I also found it amusing, Jay and Cornelius had the same solution.


----------



## ottozing (May 20, 2014)

My solution was so nub. Basically what conny did with more rotations xD

Awesome video Noah! Thanks for including me


----------



## szalejot (May 20, 2014)

Very nice video to watch.
I would like see the same, but for BLD


----------



## rowehessler (May 20, 2014)

this was fun


----------



## Ollie (May 20, 2014)

dat Roux L6E


----------



## DeeDubb (May 20, 2014)

Ollie said:


> dat Roux L6E



He's awesome at setting those up... I always miss my cancels and I'm terrible at forcing skips.


----------



## DavidCip86 (May 20, 2014)

Noah, did you pick a hard scramble on purpose or is that just a coincidence? I think that it makes it pretty interesting


----------



## Julian (May 20, 2014)

DavidCip86 said:


> Noah, did you pick a hard scramble on purpose or is that just a coincidence? I think that it makes it pretty interesting


I asked him, he told me they were completely random.


----------



## CDcuber (May 21, 2014)

Is roux that move efficient?


----------



## GuRoux (May 21, 2014)

CDcuber said:


> Is roux that move efficient?



roux is usually around 48 moves with no rotations at the top level and cfop 55.


----------



## Noahaha (May 21, 2014)

szalejot said:


> Very nice video to watch.
> I would like see the same, but for BLD



I've been thinking about other versions to do in case the original idea gets stale. If anyone has other suggestions, I'm happy to listen to them.




Julian said:


> DavidCip86 said:
> 
> 
> > Noah, did you pick a hard scramble on purpose or is that just a coincidence? I think that it makes it pretty interesting
> ...



Yeah, it was just the first scramble that showed up on screen. I never even thought about the fact that an easy scramble would make the solutions too similar.


----------



## DeeDubb (May 21, 2014)

Noahaha said:


> I've been thinking about other versions to do in case the original idea gets stale. If anyone has other suggestions, I'm happy to listen to them.



Maybe you could get people who are great at their methods to do solves of the same scramble. So, Feliks doing CFOP, Alex doing Roux, Phil doing ZZ, whoever is rocking Petrus these (maybe Matt DiPalma?), yourself or another great 3BLD solver showing 3-cycle and describing their memo, etc...


----------



## Lazy Einstein (May 21, 2014)

DeeDubb said:


> Maybe you could get people who are great at their methods to do solves of the same scramble. So, Feliks doing CFOP, Alex doing Roux, Phil doing ZZ, whoever is rocking Petrus these (maybe Matt DiPalma?), yourself or another great 3BLD solver showing 3-cycle and describing their memo, etc...



This sounds like an amazing idea. 
I think "One scramble xx solvers 4x4x4 version" would be neat.

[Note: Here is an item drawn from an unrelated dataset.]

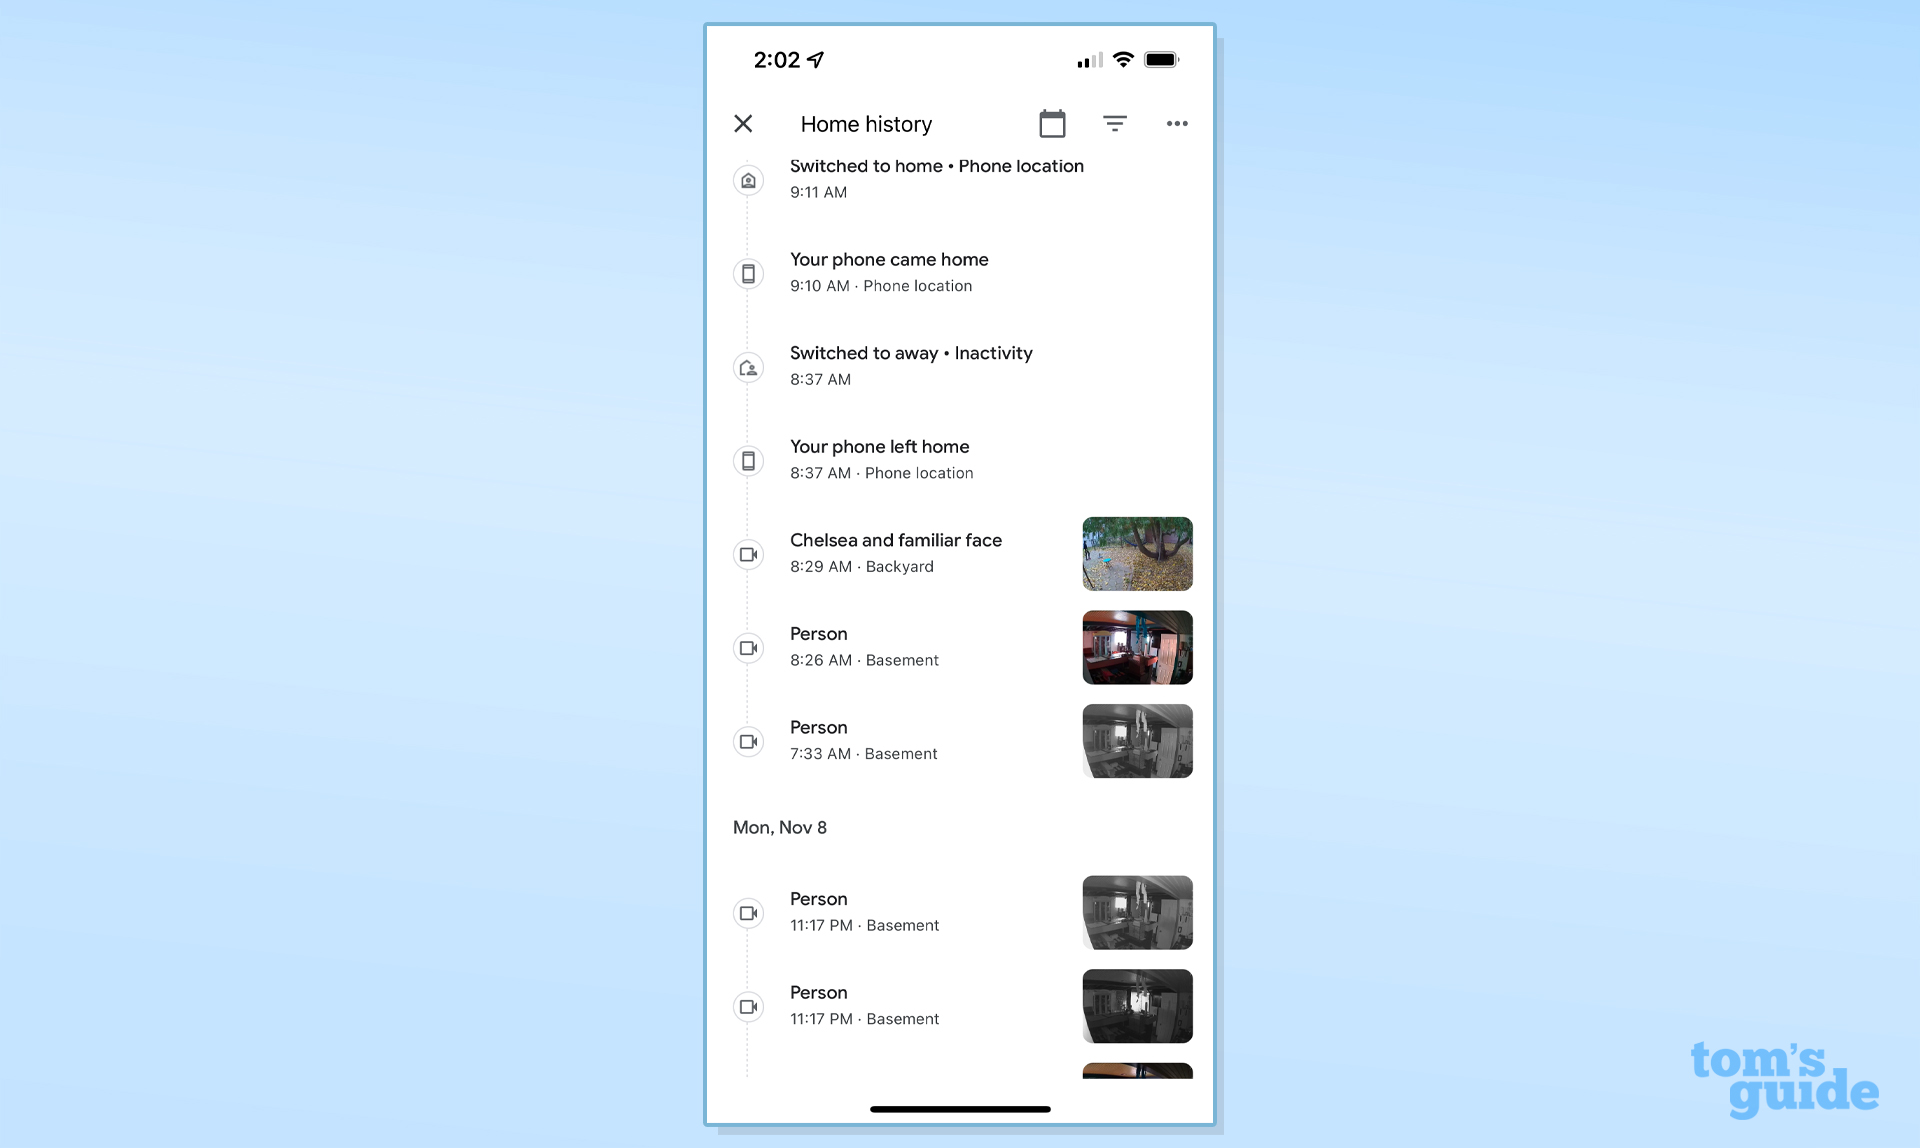The height and width of the screenshot is (1148, 1920).
Task: Tap the backyard camera thumbnail for Chelsea
Action: pos(1137,552)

Also example solves from the best of the best will never get old for someone like me. Just saying.


----------



## Rocky0701 (May 21, 2014)

Lazy Einstein said:


> This sounds like an amazing idea.
> I think "One scramble xx solvers 4x4x4 version" would be neat.
> 
> Also example solves from the best of the best will never get old for someone like me. Just saying.


I second the 4x4, i love watching example solves, especially from fast people.


----------



## Noahaha (May 21, 2014)

Rocky0701 said:


> I second the 4x4, i love watching example solves, especially from fast people.



The problem with 4x4 is that the scramble would lose relevance very quickly. It would pretty much just be example solves from different people.


----------



## Tim Major (May 21, 2014)

Noahaha said:


> The problem with 4x4 is that the scramble would lose relevance very quickly. It would pretty much just be example solves from different people.



So pretty much the exact same as this? Post-cross the solves are different (apart from Jay+Conny)
And Alex uses Roux so his solve is completely different and the scramble listed is irrelevant.

Don't get me wrong, this series is a great idea, but the argument against 4x4 could be applied to 3x3 too. 2x2 however (which Jay, Cameron and Chris already did) was reasonably interesting because they one look every solve so the scramble is extremely important, and they did the same solution many times.

I think the fact it was a difficult white scramble is a good thing, shows tricks on how to make nice crosses on bad scrambles. On an easy scramble, slower solvers would often have similar solutions.


----------



## DavidCip86 (May 21, 2014)

Noahaha said:


> I've been thinking about other versions to do in case the original idea gets stale. If anyone has other suggestions, I'm happy to listen to them.



What about get a bunch of color neutral solvers and have them solve the same scramble? So you can see what color people choose. And I think 4x4 would still be cool, even if the solutions were a lot different.


----------